Signal to Noise | ARC Review

Thank you to Rebellion and Netgalley for the review copy in exchange for an honest review. This does not change my opinion in anyway.

 Book: Signal to Noise by Sylvia Moreno-Garcia
ReRelease Date: September 13th 2022
Tags: Adult | Growing Up | Music | Magic
Trigger/Content Warnings: Grief | Bullying | Violence
Other books by this author I Reviewed

The Daughter of Dr. Moreau | Mexican Gothic | Gods of Jade and Shadow


Mexico City, 1988: Long before iTunes or MP3s, you said “I love you” with a mixtape. Meche, awkward and fifteen, has two equally unhip friends — Sebastian and Daniela — and a whole lot of vinyl records to keep her company. When she discovers how to cast spells using music, the future looks brighter for the trio. With help from this newfound magic, the three friends will piece together their broken families, change their status as non-entities, and maybe even find love…

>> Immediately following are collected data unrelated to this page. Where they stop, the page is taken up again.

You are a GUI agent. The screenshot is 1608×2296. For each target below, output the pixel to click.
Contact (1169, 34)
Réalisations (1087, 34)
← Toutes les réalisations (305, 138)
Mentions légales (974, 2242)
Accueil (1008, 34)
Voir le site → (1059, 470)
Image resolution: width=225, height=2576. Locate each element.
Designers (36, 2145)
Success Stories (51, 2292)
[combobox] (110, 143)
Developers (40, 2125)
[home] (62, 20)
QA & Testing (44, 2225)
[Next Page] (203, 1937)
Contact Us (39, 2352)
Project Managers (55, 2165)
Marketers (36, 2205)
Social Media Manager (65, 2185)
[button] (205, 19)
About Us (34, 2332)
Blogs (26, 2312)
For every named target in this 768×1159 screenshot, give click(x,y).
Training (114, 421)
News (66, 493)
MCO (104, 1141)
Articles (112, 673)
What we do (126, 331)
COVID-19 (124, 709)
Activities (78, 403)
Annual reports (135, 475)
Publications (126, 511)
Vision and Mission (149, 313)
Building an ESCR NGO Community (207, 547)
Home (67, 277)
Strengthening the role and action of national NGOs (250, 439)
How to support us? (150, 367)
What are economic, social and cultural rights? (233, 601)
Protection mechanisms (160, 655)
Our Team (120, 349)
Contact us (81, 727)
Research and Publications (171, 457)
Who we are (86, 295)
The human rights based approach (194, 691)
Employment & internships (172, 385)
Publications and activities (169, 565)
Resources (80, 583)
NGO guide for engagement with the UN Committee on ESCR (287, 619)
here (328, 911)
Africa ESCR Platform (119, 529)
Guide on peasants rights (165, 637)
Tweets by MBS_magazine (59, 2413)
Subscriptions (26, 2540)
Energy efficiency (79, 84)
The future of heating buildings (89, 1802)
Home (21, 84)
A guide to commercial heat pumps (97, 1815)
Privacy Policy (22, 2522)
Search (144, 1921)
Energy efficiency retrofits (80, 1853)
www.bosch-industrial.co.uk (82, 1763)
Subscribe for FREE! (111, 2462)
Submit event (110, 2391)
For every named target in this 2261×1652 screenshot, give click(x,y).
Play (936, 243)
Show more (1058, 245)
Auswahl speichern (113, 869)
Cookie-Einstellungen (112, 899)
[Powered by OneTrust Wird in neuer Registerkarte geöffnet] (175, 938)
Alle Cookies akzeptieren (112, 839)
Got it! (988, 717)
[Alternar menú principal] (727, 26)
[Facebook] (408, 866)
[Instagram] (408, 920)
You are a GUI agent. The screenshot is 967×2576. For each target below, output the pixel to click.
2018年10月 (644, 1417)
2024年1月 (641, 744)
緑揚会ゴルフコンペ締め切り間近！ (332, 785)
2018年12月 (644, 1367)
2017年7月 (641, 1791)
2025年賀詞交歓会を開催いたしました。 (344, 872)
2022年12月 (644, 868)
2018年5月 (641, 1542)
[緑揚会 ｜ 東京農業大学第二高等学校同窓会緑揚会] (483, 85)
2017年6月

Mexico City, 2009: Two decades after abandoning the metropolis, Meche returns for her estranged father’s funeral. It’s hard enough to cope with her family, but then she runs into Sebastian, and it revives memories from her childhood she thought she buried a long time ago. What really happened back then? What precipitated the bitter falling out with her father? And, is there any magic left?

Over the last few years I’ve been reading a bit of Silvia Moreno-Garcia’s work. And as I have noticed I have quite a bit of a preference for her newer work over her older work. So when I got the e-arc of this rerelease of Signal to Noise (originally released in 2015) I was a bit hesitant going in. I ended up really liking it.

Signal to noise is a combination of nostalgia, music and growing up that weaves the tale of Meche. We meet her as she returns home for the funeral of her father, someone who she has very mixed feelings about. Returning home sets up the rememberance of her time as a 15 year old, when she first discovered the magic of some music with her two friends.

The way the story is build up between the present and the past works well. We see Meche dealing with her grief over her father. A grief she is trying not to have because of what he did. She is working through his stuff and remembering what happened. And it helps to show not everything is as black and white as she thought. Not just her father but the falling out with her friends. Its someting she never really worked through but that she ran from.

It is just a beautiful self-contained story of the mistakes we sometimes make and how to deal with the fall out, even if it has been 20+ years.